━━━━━ Data supplied

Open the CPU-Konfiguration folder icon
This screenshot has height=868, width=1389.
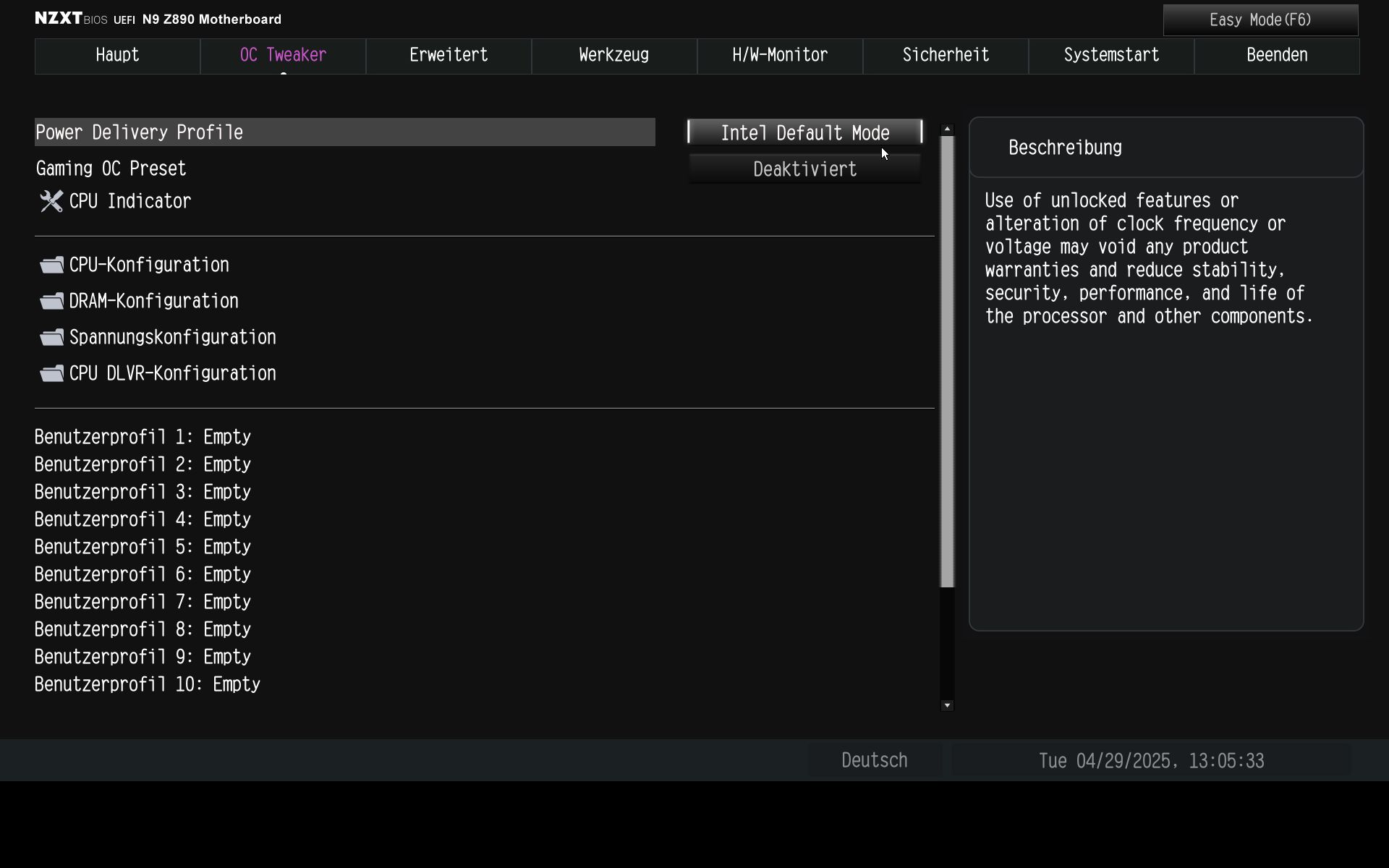coord(51,265)
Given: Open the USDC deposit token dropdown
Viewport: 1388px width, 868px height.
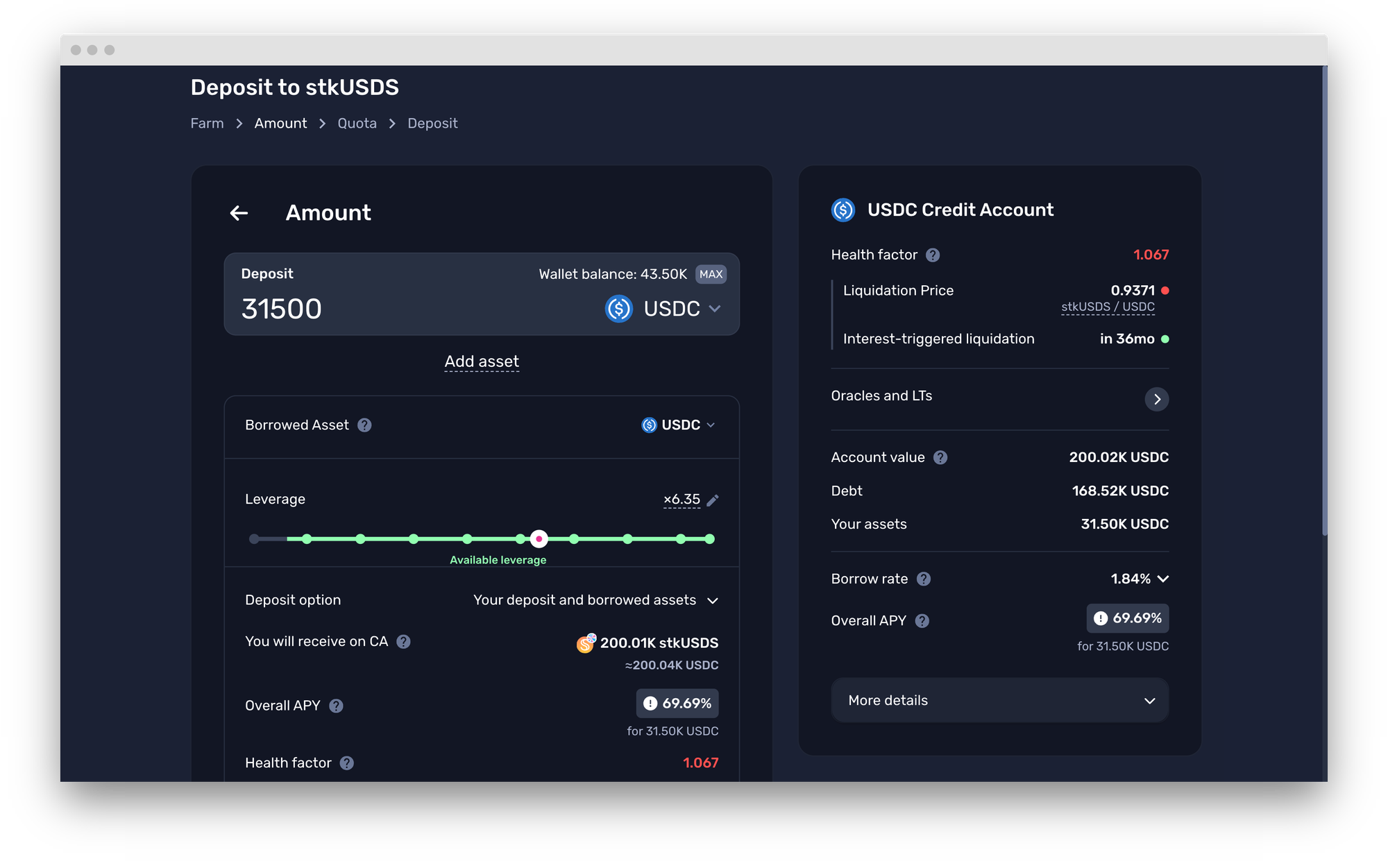Looking at the screenshot, I should click(664, 309).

━━━━━━━━━━

For each line in the data above that contains the string "Open", extract the line.

Written reply |
Open the CPU-Konfiguration folder icon
Given: Open the USDC deposit token dropdown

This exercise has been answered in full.